The process often starts with a planning stage in which plans are prepared by an architect and approved by the client and any regulatory authority. Land may need to be acquired.

Then the site is cleared, foundations are laid and trenches for connection to services such as sewerage, water, and electricity are established. If the house is wooden-framed, a framework is constructed to support the boards, siding and roof. If the house is of brick construction, then courses of bricks are laid to construct the walls. Floors, beams and internal walls are constructed as the building develops, with plumbing and wiring for water and electricity being installed as appropriate. Once the main structure is complete, internal fitting with lights and other fitments is done, Decorate home and furnished with furniture, cupboards, carpets, curtains and other fittings.

Some clients or builders consider building a house in phases. This phased approach allows homeowners to prioritize essential components of the house, such as the foundation, structure, and basic utilities, while deferring less critical elements to later phases. It provides the flexibility to pause construction temporarily, if necessary, and resume when funds become available.

==Costs==

The cost of building a house varies by country widely. According to data from the National Association of Realtors, the median cost of buying an existing single-family house in the United States is $274,600, whereas the average cost to build is $296,652 in 2025.

Several different factors can impact the cost of building a house, including the size of the dwelling, the location, and availability of resources, the slope of the land, the quality of the fixtures and fittings, and the difficulty in finding construction and building materials talent. Some of the typical expenses involved in a site cost can be connections to services such as water, sewer, electricity, and gas; fences; retaining walls; site clearance (trees, roots, bushes); site survey; soil tests.

Record set:
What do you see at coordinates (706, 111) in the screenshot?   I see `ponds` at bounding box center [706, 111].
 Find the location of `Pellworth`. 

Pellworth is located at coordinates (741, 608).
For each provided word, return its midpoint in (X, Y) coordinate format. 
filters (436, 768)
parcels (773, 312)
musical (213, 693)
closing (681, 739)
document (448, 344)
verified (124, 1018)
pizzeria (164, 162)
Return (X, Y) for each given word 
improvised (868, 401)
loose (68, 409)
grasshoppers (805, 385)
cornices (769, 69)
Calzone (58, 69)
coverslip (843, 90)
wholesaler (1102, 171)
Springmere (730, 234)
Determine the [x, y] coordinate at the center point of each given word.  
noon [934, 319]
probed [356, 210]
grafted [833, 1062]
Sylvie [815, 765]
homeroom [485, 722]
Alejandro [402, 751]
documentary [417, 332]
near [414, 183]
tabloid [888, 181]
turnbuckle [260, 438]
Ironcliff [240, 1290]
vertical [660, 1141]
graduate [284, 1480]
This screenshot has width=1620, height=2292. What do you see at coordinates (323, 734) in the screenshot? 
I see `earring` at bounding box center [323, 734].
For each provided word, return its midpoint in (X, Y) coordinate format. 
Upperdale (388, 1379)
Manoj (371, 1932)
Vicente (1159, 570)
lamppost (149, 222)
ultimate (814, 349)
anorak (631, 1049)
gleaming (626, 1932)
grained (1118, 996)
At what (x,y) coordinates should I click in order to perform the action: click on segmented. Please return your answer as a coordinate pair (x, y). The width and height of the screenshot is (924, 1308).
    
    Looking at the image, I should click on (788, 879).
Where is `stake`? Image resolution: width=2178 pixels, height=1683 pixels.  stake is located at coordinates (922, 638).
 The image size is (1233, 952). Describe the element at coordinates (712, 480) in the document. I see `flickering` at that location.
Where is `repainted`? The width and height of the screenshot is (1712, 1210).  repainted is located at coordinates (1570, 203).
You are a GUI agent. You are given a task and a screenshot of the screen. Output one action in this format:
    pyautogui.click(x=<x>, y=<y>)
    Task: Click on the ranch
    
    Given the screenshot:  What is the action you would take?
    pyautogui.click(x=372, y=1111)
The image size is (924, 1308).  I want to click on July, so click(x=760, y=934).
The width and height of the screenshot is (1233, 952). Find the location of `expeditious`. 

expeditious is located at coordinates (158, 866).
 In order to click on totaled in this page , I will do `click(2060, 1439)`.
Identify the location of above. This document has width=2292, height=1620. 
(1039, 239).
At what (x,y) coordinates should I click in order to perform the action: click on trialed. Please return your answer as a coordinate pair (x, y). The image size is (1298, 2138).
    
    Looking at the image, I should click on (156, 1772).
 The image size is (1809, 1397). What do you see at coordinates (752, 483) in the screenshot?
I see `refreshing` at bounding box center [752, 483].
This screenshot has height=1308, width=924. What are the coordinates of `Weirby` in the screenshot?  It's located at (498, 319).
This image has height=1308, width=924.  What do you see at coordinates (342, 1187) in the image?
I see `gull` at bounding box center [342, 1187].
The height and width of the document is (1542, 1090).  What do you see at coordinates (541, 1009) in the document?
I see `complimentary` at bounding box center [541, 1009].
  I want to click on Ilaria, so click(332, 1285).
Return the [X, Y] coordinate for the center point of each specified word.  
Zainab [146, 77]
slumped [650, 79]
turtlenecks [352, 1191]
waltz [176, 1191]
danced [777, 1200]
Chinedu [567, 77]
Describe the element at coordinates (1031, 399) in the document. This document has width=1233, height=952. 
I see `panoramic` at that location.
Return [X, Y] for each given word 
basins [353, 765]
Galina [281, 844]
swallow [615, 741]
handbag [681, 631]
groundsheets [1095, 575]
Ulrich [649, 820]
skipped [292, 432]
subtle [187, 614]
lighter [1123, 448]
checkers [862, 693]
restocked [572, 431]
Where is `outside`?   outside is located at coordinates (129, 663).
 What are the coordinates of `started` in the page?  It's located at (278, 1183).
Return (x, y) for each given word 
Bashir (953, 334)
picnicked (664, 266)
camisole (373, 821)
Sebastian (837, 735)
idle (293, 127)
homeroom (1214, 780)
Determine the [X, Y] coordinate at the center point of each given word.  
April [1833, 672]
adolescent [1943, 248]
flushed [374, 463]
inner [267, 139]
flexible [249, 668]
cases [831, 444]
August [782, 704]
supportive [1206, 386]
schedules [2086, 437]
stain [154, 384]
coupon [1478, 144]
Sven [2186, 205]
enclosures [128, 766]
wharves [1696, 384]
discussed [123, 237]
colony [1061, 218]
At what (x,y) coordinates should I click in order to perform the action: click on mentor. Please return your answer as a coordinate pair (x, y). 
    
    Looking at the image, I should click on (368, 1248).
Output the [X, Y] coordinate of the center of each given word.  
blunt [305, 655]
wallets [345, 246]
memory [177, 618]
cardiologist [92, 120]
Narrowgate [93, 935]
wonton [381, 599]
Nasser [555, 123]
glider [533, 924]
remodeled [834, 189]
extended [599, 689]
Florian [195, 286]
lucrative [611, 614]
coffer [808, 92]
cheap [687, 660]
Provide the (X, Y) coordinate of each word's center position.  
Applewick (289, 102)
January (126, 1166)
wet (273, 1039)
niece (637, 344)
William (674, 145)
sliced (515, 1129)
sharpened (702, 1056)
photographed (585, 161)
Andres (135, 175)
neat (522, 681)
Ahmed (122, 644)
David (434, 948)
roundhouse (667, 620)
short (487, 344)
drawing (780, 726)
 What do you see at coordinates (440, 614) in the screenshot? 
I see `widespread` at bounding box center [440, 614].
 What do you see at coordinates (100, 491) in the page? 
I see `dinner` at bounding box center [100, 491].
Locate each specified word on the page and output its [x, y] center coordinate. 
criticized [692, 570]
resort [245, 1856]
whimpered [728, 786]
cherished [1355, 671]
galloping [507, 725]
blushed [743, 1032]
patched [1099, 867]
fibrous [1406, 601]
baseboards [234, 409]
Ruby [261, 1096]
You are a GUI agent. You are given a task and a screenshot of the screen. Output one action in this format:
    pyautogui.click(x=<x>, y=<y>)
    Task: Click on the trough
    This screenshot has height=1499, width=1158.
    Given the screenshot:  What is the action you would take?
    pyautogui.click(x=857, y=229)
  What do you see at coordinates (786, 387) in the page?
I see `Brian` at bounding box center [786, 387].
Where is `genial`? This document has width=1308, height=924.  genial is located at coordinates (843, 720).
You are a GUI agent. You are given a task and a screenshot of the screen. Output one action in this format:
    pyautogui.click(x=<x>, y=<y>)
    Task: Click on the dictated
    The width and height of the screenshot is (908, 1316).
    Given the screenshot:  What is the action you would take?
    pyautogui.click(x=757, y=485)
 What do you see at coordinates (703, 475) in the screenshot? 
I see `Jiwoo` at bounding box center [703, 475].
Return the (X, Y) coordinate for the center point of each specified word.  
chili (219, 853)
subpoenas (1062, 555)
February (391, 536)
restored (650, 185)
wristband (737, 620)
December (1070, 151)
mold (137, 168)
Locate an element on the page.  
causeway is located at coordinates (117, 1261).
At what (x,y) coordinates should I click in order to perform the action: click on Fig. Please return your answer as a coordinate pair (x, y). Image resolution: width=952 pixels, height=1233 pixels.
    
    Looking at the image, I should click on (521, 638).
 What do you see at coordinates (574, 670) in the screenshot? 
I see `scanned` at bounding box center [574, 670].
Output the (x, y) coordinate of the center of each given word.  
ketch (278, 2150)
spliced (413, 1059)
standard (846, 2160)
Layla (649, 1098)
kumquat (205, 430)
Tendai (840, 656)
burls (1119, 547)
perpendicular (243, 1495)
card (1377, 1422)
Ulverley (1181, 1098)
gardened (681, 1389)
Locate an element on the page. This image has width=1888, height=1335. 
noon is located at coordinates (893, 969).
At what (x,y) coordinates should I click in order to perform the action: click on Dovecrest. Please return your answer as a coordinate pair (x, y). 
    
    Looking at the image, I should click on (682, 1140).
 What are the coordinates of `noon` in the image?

Exercise goal:
Could you resume the passage on house construction, starting right after its final sentence ending "site survey; soil tests."?

Task result:
== Phases ==
===Preparatory stages===
- Architectural design
- Building code

=== External construction ===

- Shallow foundation
- Light-frame construction or Post-frame construction
- Domestic water system
- Electrical wiring
- Building envelope
- Retaining walls

=== Internal construction ===

- Ventilation
- Plumbing
- Air conditioning
- Electrical wiring
- Telephone wiring
- Ethernet wiring
- Insulation
- Flooring
- Wall
- Ceilings
- Doors
- Windows

=== Finishing construction ===
- Cabinetry
- Furnishings
- Interior decorating
- Painting
- Fixtures
- Appliances
- Toiletry

== Home size ==
According to data from the U.S. Census and Bureau of Labor Statistics found the average floor area of a home in the United States has steadily increased over the past one hundred years, with an estimated 18.5 square foot increase in the average floor area per year. In 1920, the average floor area was 1048 sqft, which rose to 1500 sqft by 1970 and today sits at around 2261 sqft.

== Criticism ==
Some have criticized the housebuilding industry. Mass housebuilders can be risk averse, preferring cost-efficient building methods rather than adopting new technologies for improved building performance. Traditional vernacular building methods that suit local conditions and climates can be dispensed with in favour of a generic 'cookie-cutter' housing type.